+++ Input data

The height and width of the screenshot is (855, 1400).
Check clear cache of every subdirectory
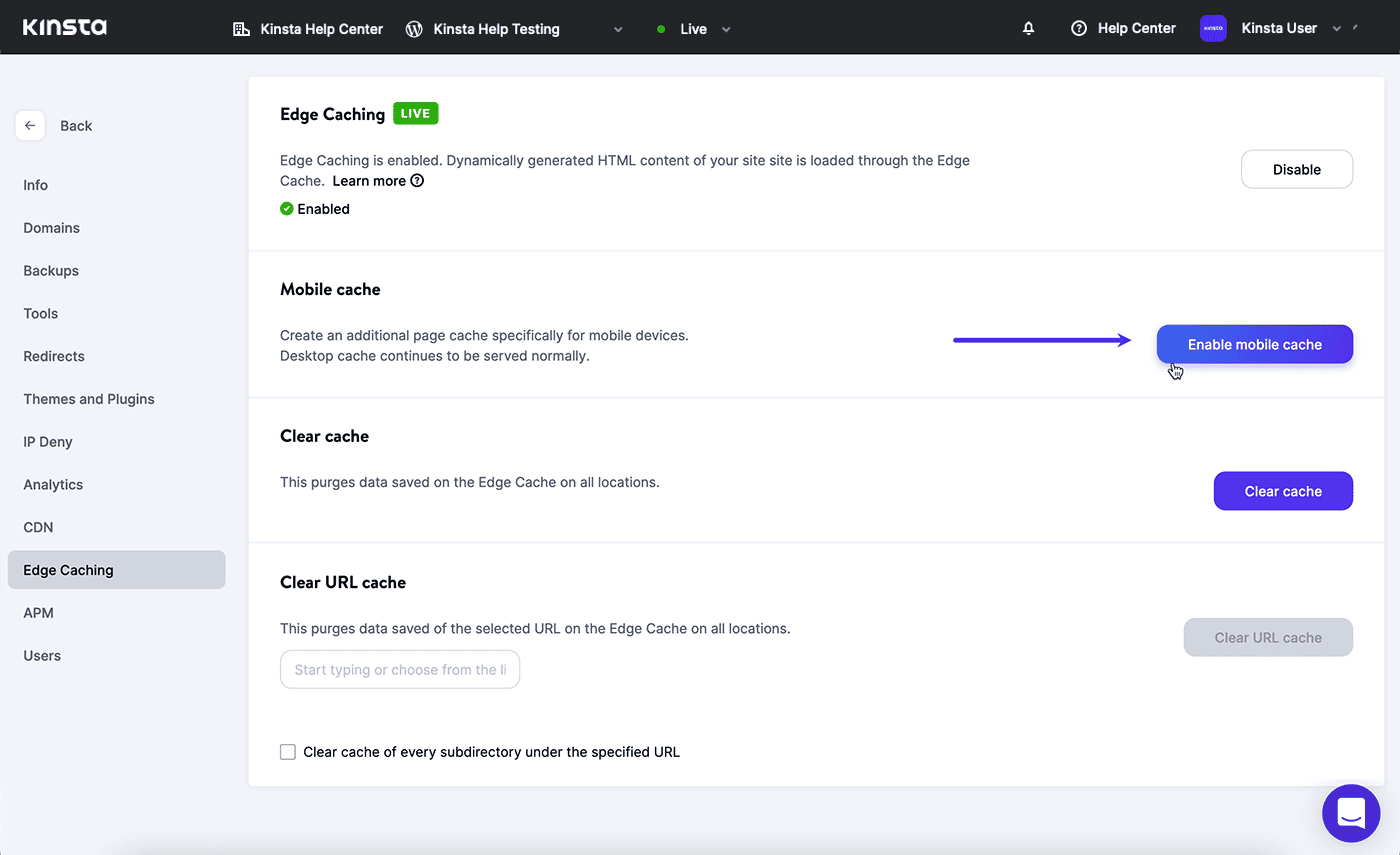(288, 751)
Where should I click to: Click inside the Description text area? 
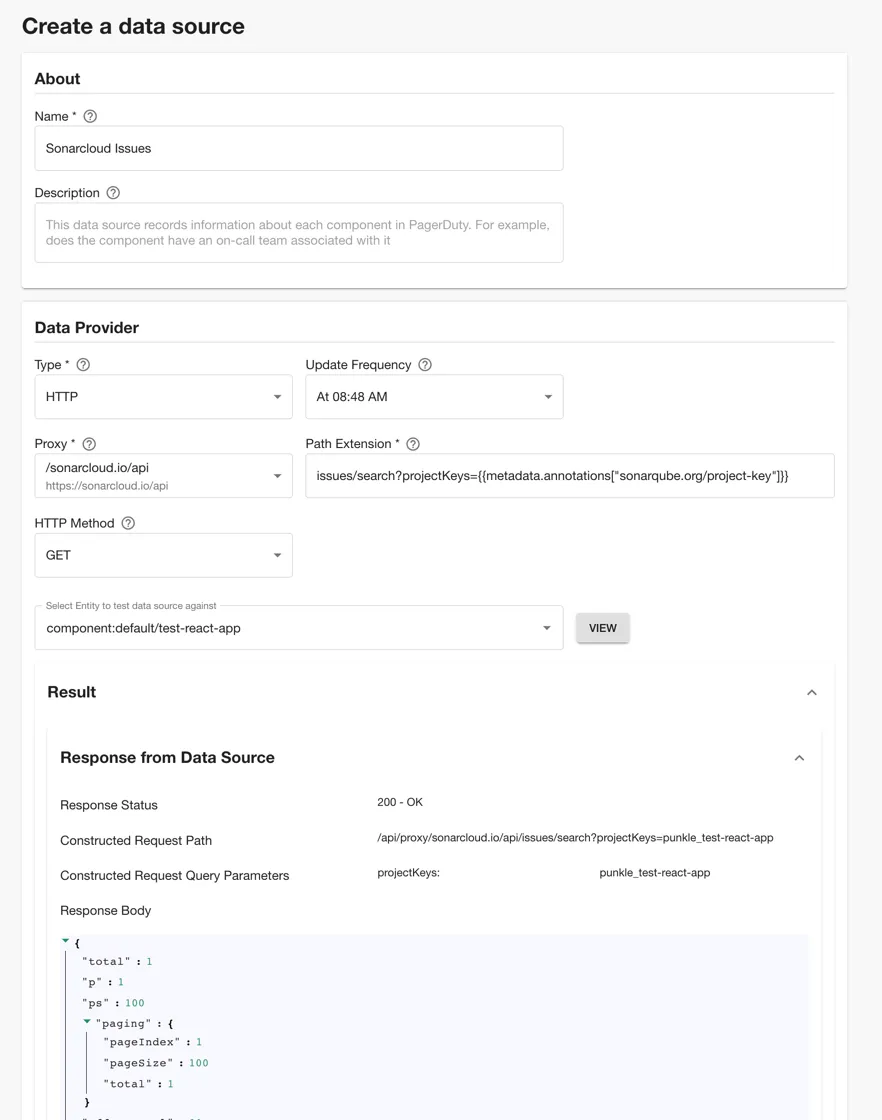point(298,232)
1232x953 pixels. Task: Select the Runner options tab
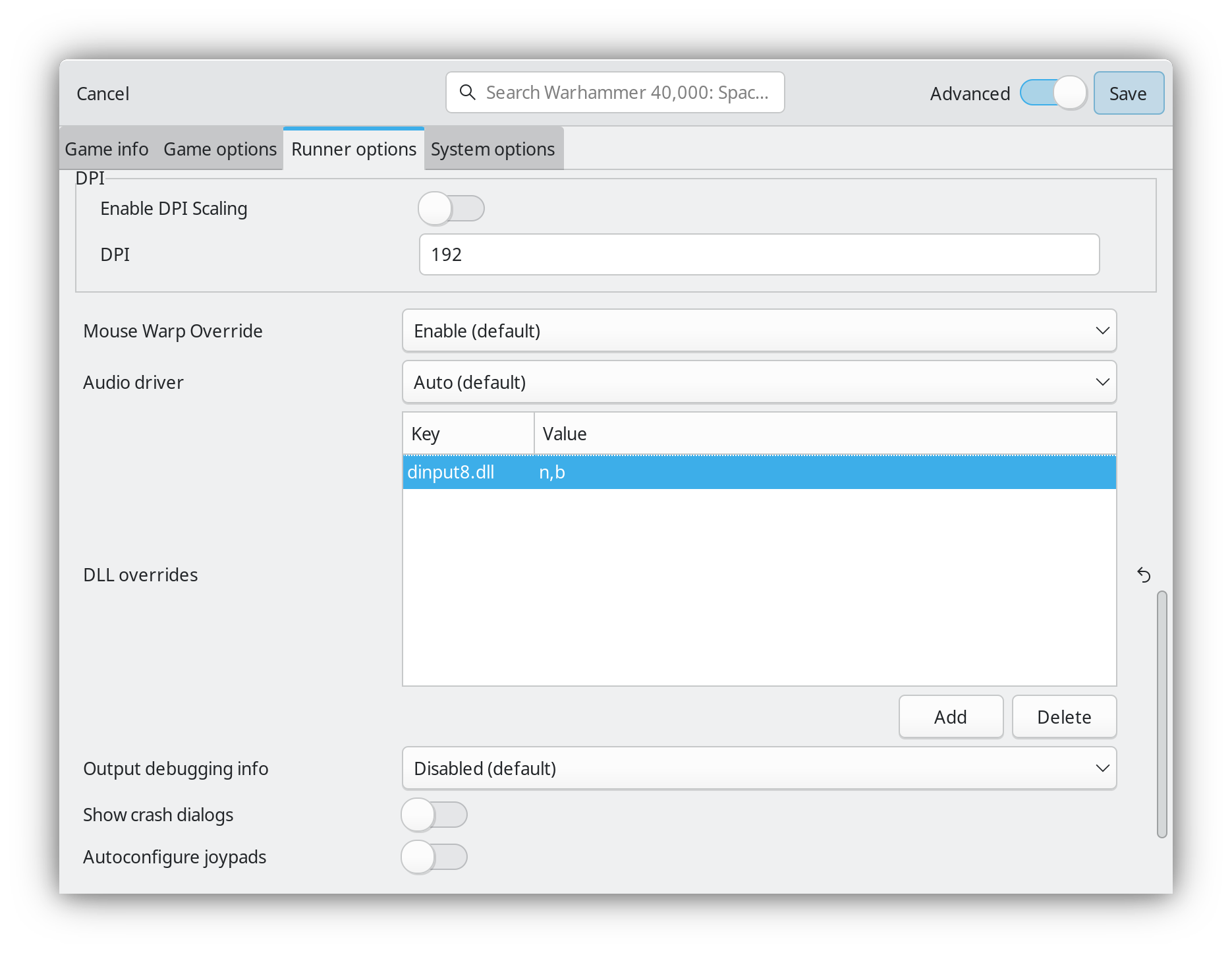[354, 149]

++++++

Task description >> Convert the listing above into a Markdown table with the columns "Row" and "Line", numbering each row and skipping blank lines. Leave the pictures out.

Task answer >>
| Row | Line |
|---|---|
| 1 | The height and width of the screenshot is (855, 1400). |
| 2 | Check clear cache of every subdirectory |
| 3 | (288, 751) |
| 4 | Where should I click to: Click inside the Description text area?  |
| 5 | point(298,232) |
| 6 | 1232x953 pixels. Task: Select the Runner options tab |
| 7 | [354, 149] |